Pierce Brown’s epic science fiction trilogy comes to an explosive, and emotionally satisfying conclusion with Morning Star, this week’s title on The Book Shelf.
After the stunning cliffhanger of Golden Son, I was left to wonder what Brown would do to finish off the story, and what would the cost be to characters I’ve grown to care about, love, and love to hate over the prior two novels.
Darrow aka Reaper has been held prisoner, kept under the most horrifying circumstances, Mustang has seemingly disappeared after the revelations Darrow made to her, Roque, Sevro, the Sovereign, Cassius, Aja, Ragnar, they all get brilliant moments, pulse-pounding and heart-wrenching moments.
There are stunning revelations, brilliant space battles, gut-twisting betrayals, new allies and new enemies.
Where reading the second I had some Dune imagery in my head, this series had so created a visual look in my mind’s eye that it all played out without any outside influences. And it was nothing short of gorgeous, enthralling, and completely involving.
If I were to speak of the plot, it may sound like a space opera, but it feels grittier, more costly than lighter fare.
This one completely captivated me as Brown continued to ratchet up the stakes, introduce new characters, and steal others away. It was a brilliant read that I’ve been recommending to everyone, whether they like science fiction novels or not.
There are big themes at work in this series, the ideas of how humanity can best strive forward, class structures, slavery, wealth and happiness, and all that it entails. Seeing the moments play out in my mind as battles raged, ships clashed, and razors twirled, was nothing short of exhilarating, and it dealt me a curious conundrum.
I couldn’t stop reading, but the closer the end of the book got, and things keep going to the last page, the more I realized that my time with Darrow, Mustang and Sevro were coming to a close.

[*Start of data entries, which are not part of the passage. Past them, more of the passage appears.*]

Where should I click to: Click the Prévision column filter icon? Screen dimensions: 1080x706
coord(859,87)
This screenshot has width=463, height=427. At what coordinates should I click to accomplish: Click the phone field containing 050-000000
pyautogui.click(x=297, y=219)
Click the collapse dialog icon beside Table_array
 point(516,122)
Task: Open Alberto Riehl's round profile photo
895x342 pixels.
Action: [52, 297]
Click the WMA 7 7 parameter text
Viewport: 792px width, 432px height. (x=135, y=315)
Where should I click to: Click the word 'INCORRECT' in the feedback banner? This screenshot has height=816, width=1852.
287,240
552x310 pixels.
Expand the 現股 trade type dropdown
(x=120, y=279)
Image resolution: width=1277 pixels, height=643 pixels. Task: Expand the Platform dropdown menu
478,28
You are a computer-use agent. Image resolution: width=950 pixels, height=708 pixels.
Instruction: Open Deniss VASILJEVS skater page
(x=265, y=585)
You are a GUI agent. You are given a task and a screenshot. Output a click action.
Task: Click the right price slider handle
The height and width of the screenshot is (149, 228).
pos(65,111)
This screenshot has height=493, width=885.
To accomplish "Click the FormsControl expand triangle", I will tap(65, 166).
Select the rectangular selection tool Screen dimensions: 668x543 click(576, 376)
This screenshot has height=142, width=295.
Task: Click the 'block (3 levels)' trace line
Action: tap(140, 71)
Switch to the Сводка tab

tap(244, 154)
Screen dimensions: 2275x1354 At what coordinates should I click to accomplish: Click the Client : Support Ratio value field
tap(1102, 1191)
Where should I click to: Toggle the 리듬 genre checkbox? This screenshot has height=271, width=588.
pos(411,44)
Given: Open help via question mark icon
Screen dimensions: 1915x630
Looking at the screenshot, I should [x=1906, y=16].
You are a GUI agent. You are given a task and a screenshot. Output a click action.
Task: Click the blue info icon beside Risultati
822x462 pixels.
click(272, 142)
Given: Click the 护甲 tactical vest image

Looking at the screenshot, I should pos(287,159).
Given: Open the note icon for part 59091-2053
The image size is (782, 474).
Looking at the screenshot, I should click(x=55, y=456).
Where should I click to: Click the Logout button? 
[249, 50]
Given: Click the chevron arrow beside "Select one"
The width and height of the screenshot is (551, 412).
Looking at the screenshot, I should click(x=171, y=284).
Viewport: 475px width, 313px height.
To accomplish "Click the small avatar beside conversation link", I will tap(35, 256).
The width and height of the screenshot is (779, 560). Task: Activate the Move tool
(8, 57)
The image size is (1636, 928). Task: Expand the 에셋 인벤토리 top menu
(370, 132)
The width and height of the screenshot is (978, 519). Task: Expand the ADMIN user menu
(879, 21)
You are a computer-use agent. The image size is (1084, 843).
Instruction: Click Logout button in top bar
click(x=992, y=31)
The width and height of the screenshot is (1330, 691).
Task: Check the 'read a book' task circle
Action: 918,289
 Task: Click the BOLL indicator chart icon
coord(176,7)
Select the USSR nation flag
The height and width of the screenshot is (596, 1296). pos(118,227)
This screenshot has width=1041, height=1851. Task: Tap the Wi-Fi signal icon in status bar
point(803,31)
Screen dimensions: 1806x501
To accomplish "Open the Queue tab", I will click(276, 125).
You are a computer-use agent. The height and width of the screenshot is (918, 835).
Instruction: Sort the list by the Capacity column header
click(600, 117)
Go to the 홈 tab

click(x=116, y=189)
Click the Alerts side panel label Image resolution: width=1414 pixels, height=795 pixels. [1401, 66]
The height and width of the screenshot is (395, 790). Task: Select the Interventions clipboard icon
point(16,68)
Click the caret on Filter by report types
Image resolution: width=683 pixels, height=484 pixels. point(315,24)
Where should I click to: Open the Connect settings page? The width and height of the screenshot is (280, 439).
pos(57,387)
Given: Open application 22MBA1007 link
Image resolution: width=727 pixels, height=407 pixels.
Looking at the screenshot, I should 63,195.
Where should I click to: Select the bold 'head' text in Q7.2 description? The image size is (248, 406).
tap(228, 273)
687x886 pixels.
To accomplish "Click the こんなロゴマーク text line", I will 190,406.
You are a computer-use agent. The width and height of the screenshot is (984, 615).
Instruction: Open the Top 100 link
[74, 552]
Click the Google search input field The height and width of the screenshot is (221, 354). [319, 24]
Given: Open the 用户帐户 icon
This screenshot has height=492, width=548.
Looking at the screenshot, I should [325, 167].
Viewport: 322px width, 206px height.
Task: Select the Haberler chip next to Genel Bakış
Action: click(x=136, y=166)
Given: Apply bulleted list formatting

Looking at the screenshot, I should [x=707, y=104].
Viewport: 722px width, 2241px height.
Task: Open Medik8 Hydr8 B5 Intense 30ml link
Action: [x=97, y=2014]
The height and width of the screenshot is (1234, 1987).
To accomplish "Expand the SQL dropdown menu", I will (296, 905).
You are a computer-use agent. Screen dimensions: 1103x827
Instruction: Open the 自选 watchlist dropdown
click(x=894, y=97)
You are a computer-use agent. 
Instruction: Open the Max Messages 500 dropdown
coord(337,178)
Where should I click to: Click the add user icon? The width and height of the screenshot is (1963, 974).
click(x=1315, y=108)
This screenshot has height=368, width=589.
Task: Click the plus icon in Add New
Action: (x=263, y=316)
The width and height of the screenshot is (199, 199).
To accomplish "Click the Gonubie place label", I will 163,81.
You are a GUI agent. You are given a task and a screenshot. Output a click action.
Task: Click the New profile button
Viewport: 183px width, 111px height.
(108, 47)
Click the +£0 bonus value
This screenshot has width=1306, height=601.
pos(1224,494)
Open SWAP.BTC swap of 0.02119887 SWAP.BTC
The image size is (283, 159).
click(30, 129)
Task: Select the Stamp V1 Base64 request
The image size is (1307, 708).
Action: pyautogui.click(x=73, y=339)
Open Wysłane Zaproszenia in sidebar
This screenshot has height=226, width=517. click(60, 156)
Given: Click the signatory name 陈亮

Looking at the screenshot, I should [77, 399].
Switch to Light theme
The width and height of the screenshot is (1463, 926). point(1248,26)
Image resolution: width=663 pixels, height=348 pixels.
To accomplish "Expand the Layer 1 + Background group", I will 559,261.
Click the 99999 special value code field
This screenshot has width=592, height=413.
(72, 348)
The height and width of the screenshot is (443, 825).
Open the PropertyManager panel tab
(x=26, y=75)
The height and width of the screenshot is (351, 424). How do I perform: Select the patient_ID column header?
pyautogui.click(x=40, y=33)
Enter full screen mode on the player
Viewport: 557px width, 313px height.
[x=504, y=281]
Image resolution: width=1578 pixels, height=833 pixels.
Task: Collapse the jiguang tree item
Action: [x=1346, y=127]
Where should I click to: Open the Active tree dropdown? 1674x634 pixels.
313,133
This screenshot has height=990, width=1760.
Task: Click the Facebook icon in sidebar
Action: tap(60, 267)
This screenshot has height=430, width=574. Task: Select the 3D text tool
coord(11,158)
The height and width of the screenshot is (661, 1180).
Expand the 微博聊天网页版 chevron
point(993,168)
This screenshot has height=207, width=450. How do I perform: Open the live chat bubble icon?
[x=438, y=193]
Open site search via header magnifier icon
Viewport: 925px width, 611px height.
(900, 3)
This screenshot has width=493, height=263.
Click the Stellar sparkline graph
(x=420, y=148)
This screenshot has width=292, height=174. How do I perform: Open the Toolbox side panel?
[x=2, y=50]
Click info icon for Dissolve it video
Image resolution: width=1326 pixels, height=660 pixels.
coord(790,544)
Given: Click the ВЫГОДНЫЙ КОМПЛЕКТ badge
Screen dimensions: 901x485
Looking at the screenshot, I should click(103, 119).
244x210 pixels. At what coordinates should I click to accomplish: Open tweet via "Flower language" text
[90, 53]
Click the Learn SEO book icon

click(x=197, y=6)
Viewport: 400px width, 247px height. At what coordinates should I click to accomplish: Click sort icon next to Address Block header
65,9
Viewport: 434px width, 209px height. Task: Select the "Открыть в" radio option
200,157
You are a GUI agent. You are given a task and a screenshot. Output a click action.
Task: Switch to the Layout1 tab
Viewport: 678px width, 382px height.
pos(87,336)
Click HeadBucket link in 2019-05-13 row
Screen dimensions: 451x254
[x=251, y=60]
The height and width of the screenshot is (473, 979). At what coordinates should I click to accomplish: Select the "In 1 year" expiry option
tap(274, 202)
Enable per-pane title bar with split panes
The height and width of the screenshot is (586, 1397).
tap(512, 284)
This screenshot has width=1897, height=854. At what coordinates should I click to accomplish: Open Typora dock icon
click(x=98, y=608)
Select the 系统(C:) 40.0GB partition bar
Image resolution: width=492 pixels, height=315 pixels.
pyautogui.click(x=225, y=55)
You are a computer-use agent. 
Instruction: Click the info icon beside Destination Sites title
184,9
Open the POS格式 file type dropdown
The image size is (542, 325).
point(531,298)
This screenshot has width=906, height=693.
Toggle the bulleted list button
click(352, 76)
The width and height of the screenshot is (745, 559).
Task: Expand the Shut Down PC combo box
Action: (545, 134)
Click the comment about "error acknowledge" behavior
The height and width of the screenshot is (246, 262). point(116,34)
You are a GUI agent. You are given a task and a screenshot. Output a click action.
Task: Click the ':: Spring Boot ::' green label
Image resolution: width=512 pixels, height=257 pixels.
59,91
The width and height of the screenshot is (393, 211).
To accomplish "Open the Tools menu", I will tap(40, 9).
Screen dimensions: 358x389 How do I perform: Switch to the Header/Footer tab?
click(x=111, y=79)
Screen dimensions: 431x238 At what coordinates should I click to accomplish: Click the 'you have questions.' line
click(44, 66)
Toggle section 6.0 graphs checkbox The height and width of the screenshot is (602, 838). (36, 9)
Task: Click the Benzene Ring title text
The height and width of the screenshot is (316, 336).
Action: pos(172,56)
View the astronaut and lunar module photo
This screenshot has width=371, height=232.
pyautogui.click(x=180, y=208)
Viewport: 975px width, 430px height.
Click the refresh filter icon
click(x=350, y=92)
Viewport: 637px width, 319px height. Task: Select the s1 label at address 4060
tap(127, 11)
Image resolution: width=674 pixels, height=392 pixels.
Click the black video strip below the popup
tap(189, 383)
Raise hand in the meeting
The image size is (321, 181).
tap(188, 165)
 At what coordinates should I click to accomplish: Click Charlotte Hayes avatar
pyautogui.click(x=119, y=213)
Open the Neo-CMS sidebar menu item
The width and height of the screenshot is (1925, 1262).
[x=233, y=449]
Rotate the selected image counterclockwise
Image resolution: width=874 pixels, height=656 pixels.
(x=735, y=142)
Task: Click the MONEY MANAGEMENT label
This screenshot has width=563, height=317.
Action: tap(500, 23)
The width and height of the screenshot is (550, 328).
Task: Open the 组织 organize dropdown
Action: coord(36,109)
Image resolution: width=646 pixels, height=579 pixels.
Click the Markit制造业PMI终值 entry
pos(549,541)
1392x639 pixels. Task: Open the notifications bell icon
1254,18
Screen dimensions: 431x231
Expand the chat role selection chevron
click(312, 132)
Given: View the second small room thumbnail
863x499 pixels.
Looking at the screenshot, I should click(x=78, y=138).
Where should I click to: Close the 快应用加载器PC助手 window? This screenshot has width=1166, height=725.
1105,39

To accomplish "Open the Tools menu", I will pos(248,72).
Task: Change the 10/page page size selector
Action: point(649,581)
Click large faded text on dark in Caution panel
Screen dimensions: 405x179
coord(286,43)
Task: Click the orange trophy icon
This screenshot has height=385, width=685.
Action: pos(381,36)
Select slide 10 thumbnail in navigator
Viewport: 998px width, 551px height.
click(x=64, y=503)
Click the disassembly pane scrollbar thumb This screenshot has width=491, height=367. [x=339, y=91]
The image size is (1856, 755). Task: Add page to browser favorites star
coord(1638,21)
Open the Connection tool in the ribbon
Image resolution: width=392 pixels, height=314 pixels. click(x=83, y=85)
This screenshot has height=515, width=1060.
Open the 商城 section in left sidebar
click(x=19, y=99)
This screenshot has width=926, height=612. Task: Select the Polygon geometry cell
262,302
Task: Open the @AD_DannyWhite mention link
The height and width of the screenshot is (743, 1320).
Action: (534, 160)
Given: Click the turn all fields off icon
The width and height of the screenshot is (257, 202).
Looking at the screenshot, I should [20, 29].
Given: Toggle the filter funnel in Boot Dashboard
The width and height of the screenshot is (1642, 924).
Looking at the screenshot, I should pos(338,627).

Something I really didn’t want.
The pages turned, one leading into another, sacrifices are made, as the rising tide of the colors of humanity wage war on the highest class, the Golds, and the Society’s ruler, the Sovereign.
All the threads that have been laid since the first book pay off, characters have changed over the books, but everything comes back to the events of the first tale, and with good cause, considering the crucible they were thrown into in Red Rising.
This series has been a smart, fun, incredibly exciting and well-written series to read, and while I am more than a little upset to be leaving behind the people I have fought and suffered with over the past three novels, I am left to hope that there lives are good, their world is just, and that each finds the ending they deserve.
I loved this series, and this is definitely one to pick up and enjoy the hell out of!